Many other good things have occurred over the past five years,
which have made Orleanians proud and outsiders amazed, according to city
planners. Various independent political entities (the city, parishes,
neighborhoods and the state) are now working together toward recovery.
The city's newspaper has improved its coverage and transparency. Schools
that were demolished are being re-built and re-organized into charter
schools and private schools with vastly improved curricula. Unemployment
is only five to six percent due to the vast amount of rebuilding and
thanks to the billions of federal dollars that have come in for roads,
housing and other reconstruction projects-although much more is needed.

City Park, a 1300-acre urban park, the seventh largest in the
country and bigger than New York's Central Park suffered $43 million
worth of damage.
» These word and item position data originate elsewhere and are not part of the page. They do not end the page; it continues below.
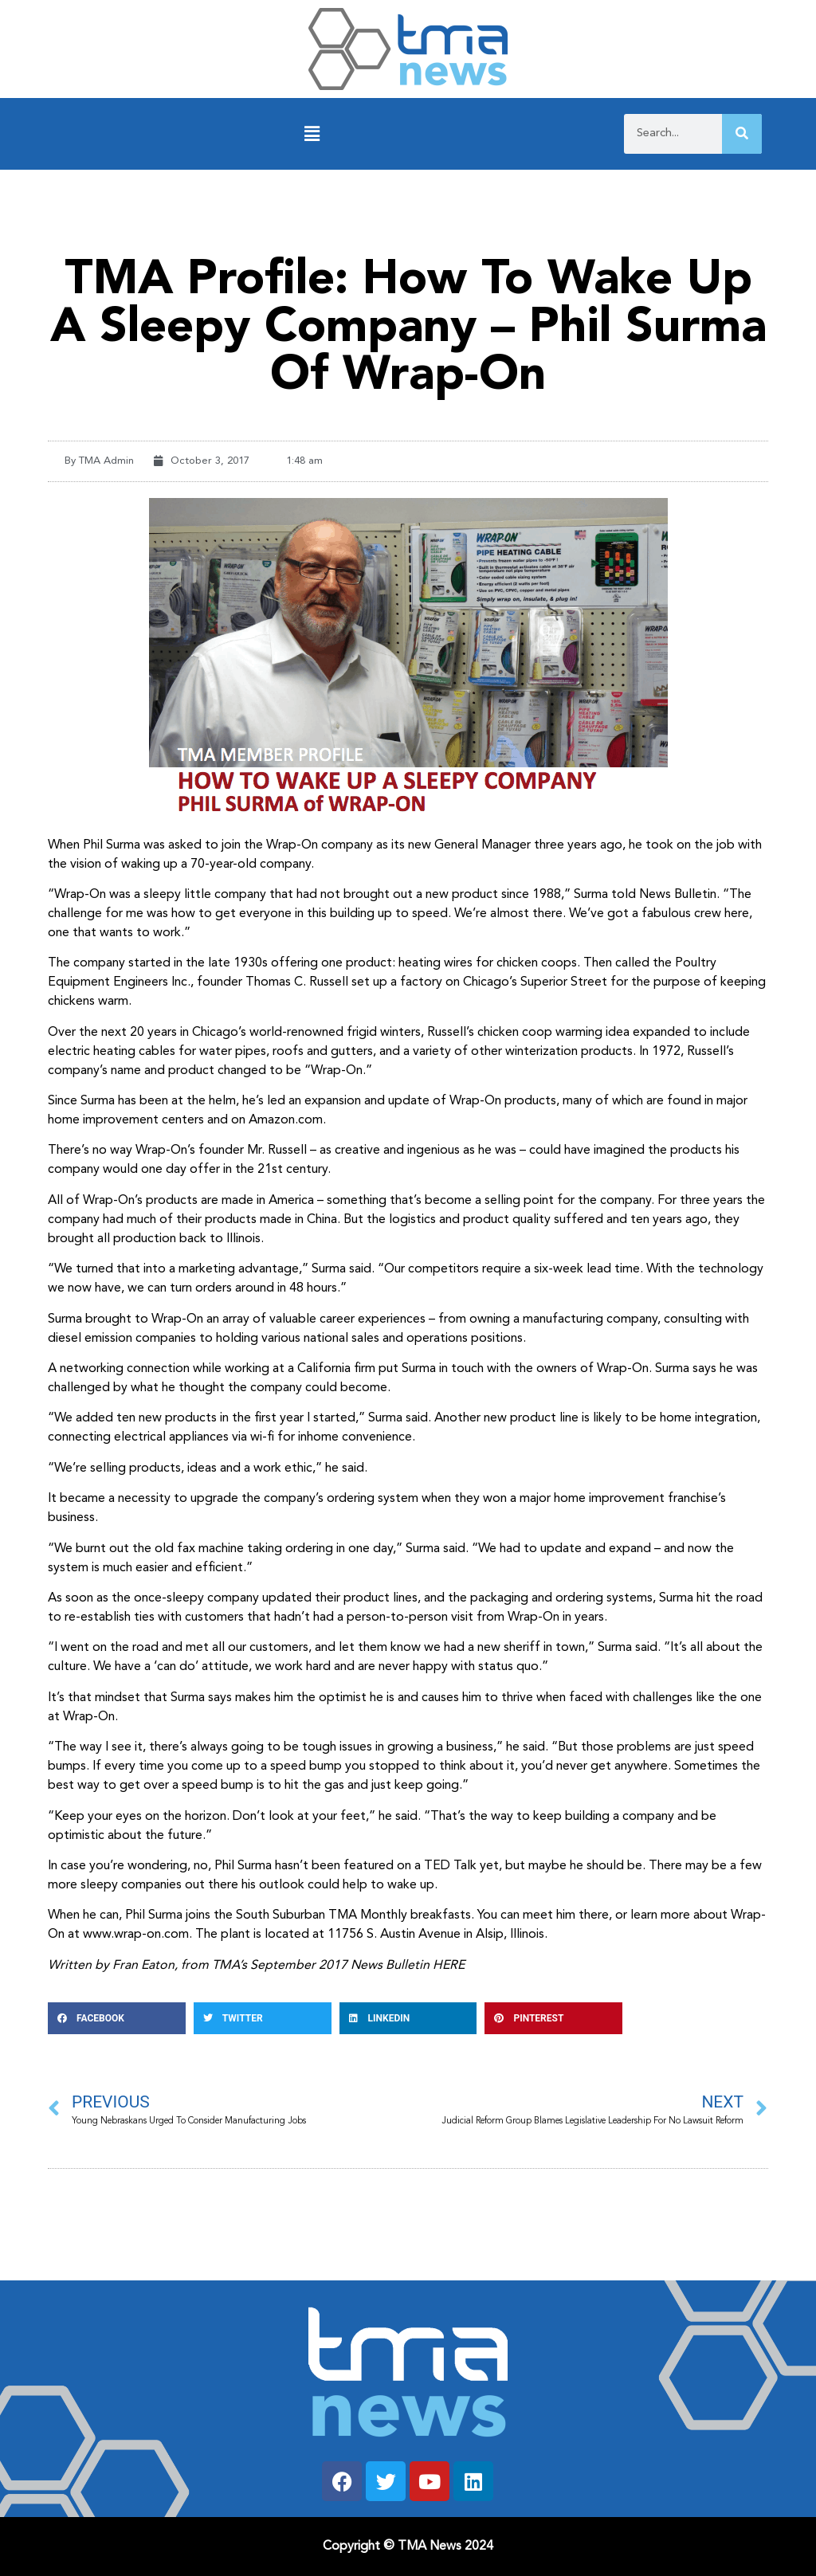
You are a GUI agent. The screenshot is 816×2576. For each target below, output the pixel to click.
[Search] (742, 134)
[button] (312, 134)
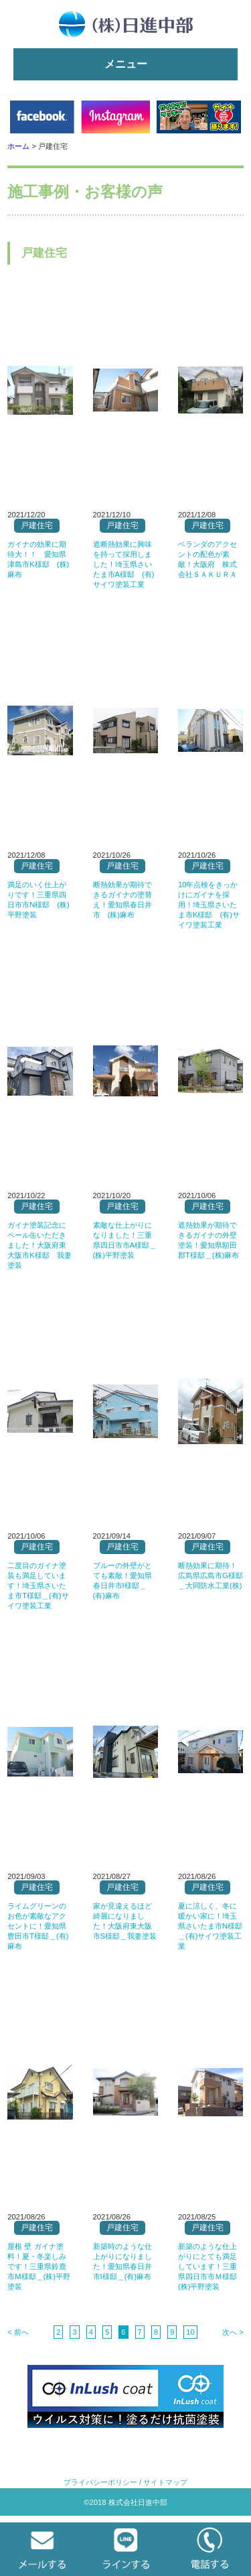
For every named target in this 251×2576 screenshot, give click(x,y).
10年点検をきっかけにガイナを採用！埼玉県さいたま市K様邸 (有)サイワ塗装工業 (209, 905)
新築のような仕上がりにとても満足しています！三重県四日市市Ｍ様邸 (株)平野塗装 (211, 2266)
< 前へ (18, 2332)
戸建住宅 (37, 525)
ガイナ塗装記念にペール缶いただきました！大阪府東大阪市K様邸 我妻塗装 (39, 1245)
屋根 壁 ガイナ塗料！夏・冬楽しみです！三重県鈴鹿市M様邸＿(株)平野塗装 (38, 2266)
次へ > (233, 2332)
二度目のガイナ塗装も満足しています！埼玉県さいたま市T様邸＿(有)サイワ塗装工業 (37, 1585)
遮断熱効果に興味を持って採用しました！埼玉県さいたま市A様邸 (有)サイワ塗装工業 (124, 564)
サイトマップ (165, 2482)
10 (190, 2332)
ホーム (18, 146)
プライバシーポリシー (100, 2482)
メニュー (125, 64)
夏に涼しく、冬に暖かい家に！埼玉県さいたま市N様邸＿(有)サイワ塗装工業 (210, 1926)
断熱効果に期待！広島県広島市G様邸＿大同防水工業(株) (210, 1575)
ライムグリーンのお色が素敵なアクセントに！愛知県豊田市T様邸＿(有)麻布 (37, 1926)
Katrina took down 1,000 trees including many live oaks.
Piles of debris, some measuring 30 to 40 feet high, were collected in
the park and later hauled away. The park's executive director, Bob Beck,
almost single-handedly raised millions of dollars to rebuild the park
and has succeeded in bringing much of it back to its former splendor.

Piazza does not shirk from acknowledging New Orleans' many problems, many of which were there before
Katrina: crime, corruption, bad schools, extreme poverty, racism and
the stark mismanagement of the city as well as the threat of violent
weather and the loss of wetlands. Things were definitely turning around
for the city although city planners admit that recovery will probably
take 20 years. Then came the oil spill, which threatens fishing, tourism
and the loss of wildlife in the Gulf and the bayous.

Clearly, a loss of New Orleans would be a tragedy so I pray that
Orleanians--and people in the entire Gulf region--get through this latest
dreadful crisis. I suspect they'll do it through deliberate citizen
action and participation and in the spirit of New Orleans that defiantly
declares: "I'm here, I'm still alive and I'm willing to take whatever
comes. What a model of recovery from disaster for all Americans!